** Begin Data for processing **

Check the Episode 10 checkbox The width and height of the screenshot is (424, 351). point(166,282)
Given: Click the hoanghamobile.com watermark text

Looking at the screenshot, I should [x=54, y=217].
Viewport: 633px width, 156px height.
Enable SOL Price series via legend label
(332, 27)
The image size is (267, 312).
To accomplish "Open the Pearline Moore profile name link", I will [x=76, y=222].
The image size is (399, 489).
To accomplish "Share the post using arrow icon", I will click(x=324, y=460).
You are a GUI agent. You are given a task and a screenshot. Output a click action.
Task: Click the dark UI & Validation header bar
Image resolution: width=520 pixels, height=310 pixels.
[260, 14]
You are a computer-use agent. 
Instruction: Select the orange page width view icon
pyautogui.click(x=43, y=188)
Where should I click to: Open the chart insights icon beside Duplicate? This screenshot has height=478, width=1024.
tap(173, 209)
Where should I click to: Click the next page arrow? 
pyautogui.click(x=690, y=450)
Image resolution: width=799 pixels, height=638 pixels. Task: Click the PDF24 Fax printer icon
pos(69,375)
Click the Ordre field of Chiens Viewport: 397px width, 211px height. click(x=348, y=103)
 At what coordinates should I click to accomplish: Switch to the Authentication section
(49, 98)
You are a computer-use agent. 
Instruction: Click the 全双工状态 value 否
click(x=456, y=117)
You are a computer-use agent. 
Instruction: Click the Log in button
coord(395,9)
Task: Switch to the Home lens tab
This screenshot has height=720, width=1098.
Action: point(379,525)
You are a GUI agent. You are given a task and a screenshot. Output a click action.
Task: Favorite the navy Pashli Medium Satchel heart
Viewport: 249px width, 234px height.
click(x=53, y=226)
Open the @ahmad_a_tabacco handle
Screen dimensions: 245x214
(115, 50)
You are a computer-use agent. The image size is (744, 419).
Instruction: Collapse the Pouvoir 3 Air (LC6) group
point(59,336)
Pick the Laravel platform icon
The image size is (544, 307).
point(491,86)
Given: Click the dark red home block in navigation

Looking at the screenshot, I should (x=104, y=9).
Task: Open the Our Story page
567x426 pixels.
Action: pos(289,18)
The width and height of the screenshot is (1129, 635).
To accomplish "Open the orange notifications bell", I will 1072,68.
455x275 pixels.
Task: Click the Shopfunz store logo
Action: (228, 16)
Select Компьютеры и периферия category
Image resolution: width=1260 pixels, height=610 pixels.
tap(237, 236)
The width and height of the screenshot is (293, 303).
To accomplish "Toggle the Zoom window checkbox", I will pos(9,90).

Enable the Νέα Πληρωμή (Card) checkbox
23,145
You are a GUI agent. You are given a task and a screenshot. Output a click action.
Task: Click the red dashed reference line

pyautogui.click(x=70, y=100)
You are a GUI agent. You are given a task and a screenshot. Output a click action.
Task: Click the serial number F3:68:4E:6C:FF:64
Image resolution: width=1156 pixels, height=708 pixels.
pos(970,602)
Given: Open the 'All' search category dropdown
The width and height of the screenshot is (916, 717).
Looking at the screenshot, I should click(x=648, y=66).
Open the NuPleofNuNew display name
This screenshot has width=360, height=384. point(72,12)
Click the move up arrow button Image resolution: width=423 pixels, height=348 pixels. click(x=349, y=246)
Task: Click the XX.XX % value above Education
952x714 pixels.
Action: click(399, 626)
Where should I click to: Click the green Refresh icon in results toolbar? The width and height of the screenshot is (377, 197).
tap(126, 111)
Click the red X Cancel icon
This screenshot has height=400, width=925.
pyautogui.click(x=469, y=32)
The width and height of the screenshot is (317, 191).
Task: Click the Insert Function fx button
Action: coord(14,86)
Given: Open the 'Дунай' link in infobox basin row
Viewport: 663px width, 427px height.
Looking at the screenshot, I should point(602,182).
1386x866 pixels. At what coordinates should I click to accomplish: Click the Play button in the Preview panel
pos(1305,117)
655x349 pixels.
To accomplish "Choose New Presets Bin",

** End Data for processing **

_Job_:
Reproduce each of the items above verbatim, keeping every line in its original order and form.

_Complete response_:
Check the Episode 10 checkbox The width and height of the screenshot is (424, 351). point(166,282)
Given: Click the hoanghamobile.com watermark text

Looking at the screenshot, I should [x=54, y=217].
Viewport: 633px width, 156px height.
Enable SOL Price series via legend label
(332, 27)
The image size is (267, 312).
To accomplish "Open the Pearline Moore profile name link", I will [x=76, y=222].
The image size is (399, 489).
To accomplish "Share the post using arrow icon", I will click(x=324, y=460).
You are a GUI agent. You are given a task and a screenshot. Output a click action.
Task: Click the dark UI & Validation header bar
Image resolution: width=520 pixels, height=310 pixels.
[260, 14]
You are a computer-use agent. 
Instruction: Select the orange page width view icon
pyautogui.click(x=43, y=188)
Where should I click to: Open the chart insights icon beside Duplicate? This screenshot has height=478, width=1024.
tap(173, 209)
Where should I click to: Click the next page arrow? 
pyautogui.click(x=690, y=450)
Image resolution: width=799 pixels, height=638 pixels. Task: Click the PDF24 Fax printer icon
pos(69,375)
Click the Ordre field of Chiens Viewport: 397px width, 211px height. click(x=348, y=103)
 At what coordinates should I click to accomplish: Switch to the Authentication section
(49, 98)
You are a computer-use agent. 
Instruction: Click the 全双工状态 value 否
click(x=456, y=117)
You are a computer-use agent. 
Instruction: Click the Log in button
coord(395,9)
Task: Switch to the Home lens tab
This screenshot has height=720, width=1098.
Action: point(379,525)
You are a GUI agent. You are given a task and a screenshot. Output a click action.
Task: Favorite the navy Pashli Medium Satchel heart
Viewport: 249px width, 234px height.
click(x=53, y=226)
Open the @ahmad_a_tabacco handle
Screen dimensions: 245x214
(115, 50)
You are a computer-use agent. The image size is (744, 419).
Instruction: Collapse the Pouvoir 3 Air (LC6) group
point(59,336)
Pick the Laravel platform icon
The image size is (544, 307).
point(491,86)
Given: Click the dark red home block in navigation

Looking at the screenshot, I should (x=104, y=9).
Task: Open the Our Story page
567x426 pixels.
Action: pos(289,18)
The width and height of the screenshot is (1129, 635).
To accomplish "Open the orange notifications bell", I will 1072,68.
455x275 pixels.
Task: Click the Shopfunz store logo
Action: (228, 16)
Select Компьютеры и периферия category
Image resolution: width=1260 pixels, height=610 pixels.
tap(237, 236)
The width and height of the screenshot is (293, 303).
To accomplish "Toggle the Zoom window checkbox", I will pos(9,90).

Enable the Νέα Πληρωμή (Card) checkbox
23,145
You are a GUI agent. You are given a task and a screenshot. Output a click action.
Task: Click the red dashed reference line

pyautogui.click(x=70, y=100)
You are a GUI agent. You are given a task and a screenshot. Output a click action.
Task: Click the serial number F3:68:4E:6C:FF:64
Image resolution: width=1156 pixels, height=708 pixels.
pos(970,602)
Given: Open the 'All' search category dropdown
The width and height of the screenshot is (916, 717).
Looking at the screenshot, I should click(x=648, y=66).
Open the NuPleofNuNew display name
This screenshot has width=360, height=384. point(72,12)
Click the move up arrow button Image resolution: width=423 pixels, height=348 pixels. click(x=349, y=246)
Task: Click the XX.XX % value above Education
952x714 pixels.
Action: click(399, 626)
Where should I click to: Click the green Refresh icon in results toolbar? The width and height of the screenshot is (377, 197).
tap(126, 111)
Click the red X Cancel icon
This screenshot has height=400, width=925.
pyautogui.click(x=469, y=32)
The width and height of the screenshot is (317, 191).
Task: Click the Insert Function fx button
Action: coord(14,86)
Given: Open the 'Дунай' link in infobox basin row
Viewport: 663px width, 427px height.
Looking at the screenshot, I should point(602,182).
1386x866 pixels. At what coordinates should I click to accomplish: Click the Play button in the Preview panel
pos(1305,117)
655x349 pixels.
To accomplish "Choose New Presets Bin",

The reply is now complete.